I would be up there for hours--- his art was amazing---his music he wrote--his stories by his father--- I now have his book, tape, and art-- in my home--always--that I purchased face to face!! Stored up there in these amazing stacked boxes- all over-in the bathroom-he always knew where to send me!!! I bought for myself-- and also for others. I always knew where everything was located in that packed 8x12 half room shared. We'd talk from around 5-2:30 am...
The last talk was a tough one-- was right before I had to head out for Alabama-- for my MEG test--for my brain surgery to come. And right before I was leaving he was just in tears about life... and I stayed longer---we talked about how we WILL make it better... when I get back from my MEG-- we will make signs-- and certain schedules-for the nurses-when not in any trauma. And the fact he could only sleep on his left side-which stared at his cupboard--we were going to put up a sign-- uplifting words thru Christ. I came back from the MEG test I had done in Alabama-- and came down bad with H1N1 for a month. So I couldn't visit....

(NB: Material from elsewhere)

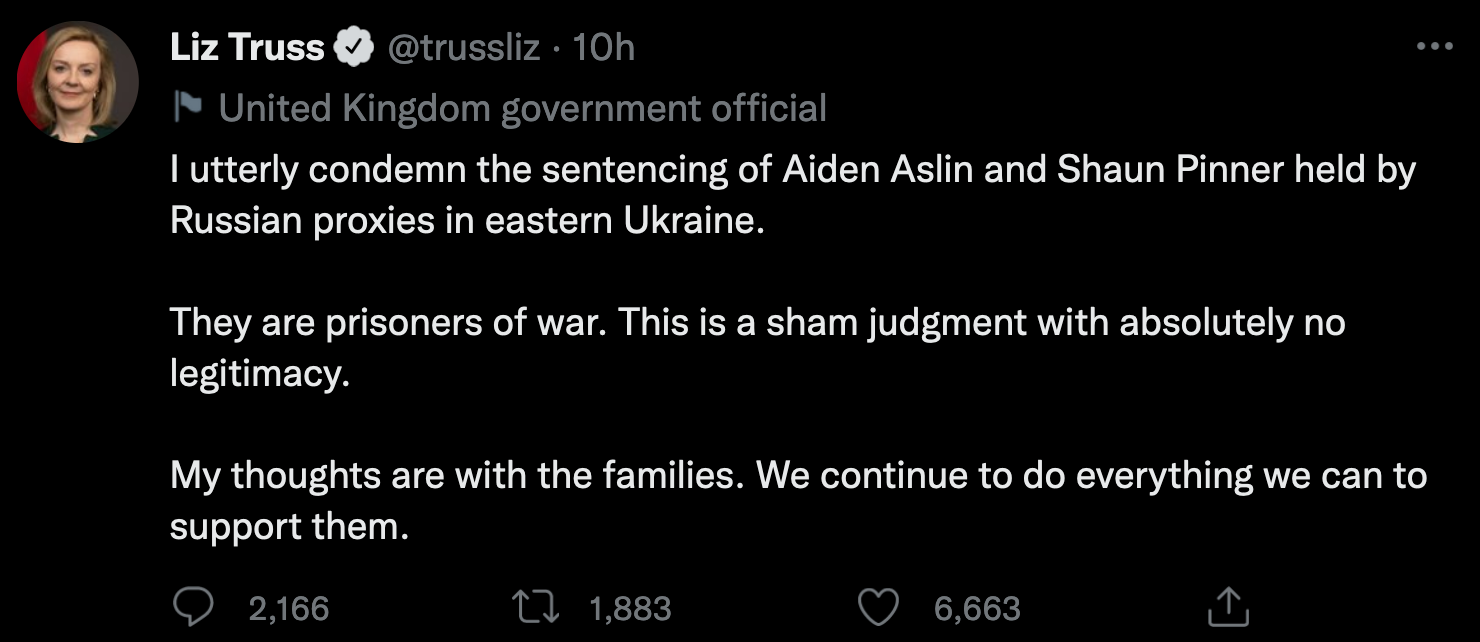1480x642 pixels.
Task: Like the tweet using the heart icon
Action: [x=880, y=606]
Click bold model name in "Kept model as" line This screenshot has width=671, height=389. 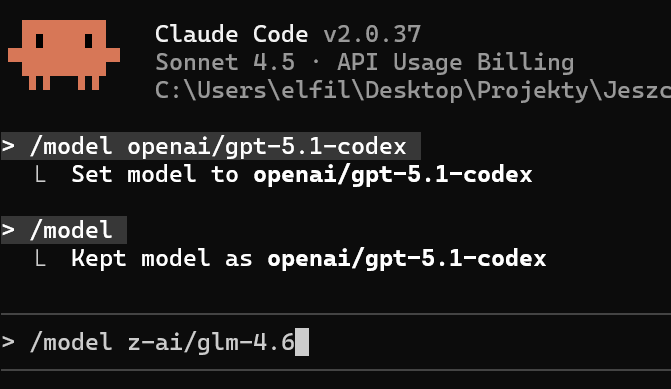point(407,258)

I was going to go up a week ago-- but was told by a family member- he wished I would not-- but if my gut said something else thru Jesus-- to proceed... I didn't want to step on family toes. So I waited.... My birthday was the 15th... I swear God had given me this weird feeling all week up thru THAT NIGHT of my birthday to go up-- but I waited-- didn't want to leave my husband on my birthday. Then it led to me heading up there day and a half after---as I said-- missed early post by his brother on his FB site-- as for I was getting ready for my doctor appt for my vertigo issue. Then went shopping for his Christmas gift-- doctors-- hit the freeways..............................
And I miss him so much. He is so loved by so many. SO MANY!! And those who met him--supported him-- Mike-- if you somehow catch this--THANK YOU-- you were one amazing soul for him!!! And dear Paul-- YOU know he is with Jesus--WOW! Jamie Lynn--- you will always be loved... As well as Third Day-- Bebo Norman-- His precious family--- I thank God for your amazing son/brother/nephew/grandson etc--you all had a major role--and I thank you--- and everyone!! He just amazed me, touched my heart, moved me, inspired me, and still does!!!!
He had amazing plans that God saw thru-- all this year he has had this van needed work-- to start-- tires, oil--etc--- got it finally going with help of many on twitter!! And his mom was able to insure him on her car insurance-- and he'd just get one trained or take a respiratory therapist with him-- to drive him to churches so he could speak- giving his testimony that touches the heart of so many!! Let's others know God will see you thru-- use ALL FOR HIS GLORY!! And just as all this came together-- was when he got sick and Jesus saw he accomplished all he had planned....wow.
Jason-- as you know-- I have been bawling-- and that is weird for me-- as you also know--- so you are truly loved and amazing--full of grace and mercy like Jesus.... know my husband's heart goes out-- and my precious daughter was bawling when I finally got home--- she loved you so much!!! We all always will-- as you keep your fire going--ALIVE up there with Jesus!!! If you can-- when I bawl-- just touch my shoulder-- tell me it's all ok..... maybe it will calm....
Will be amazing to see you there!! Dancing!!! Love you always my dear friend... keep dancing til I am there too!! We all will dance together with Jesus and Third Day!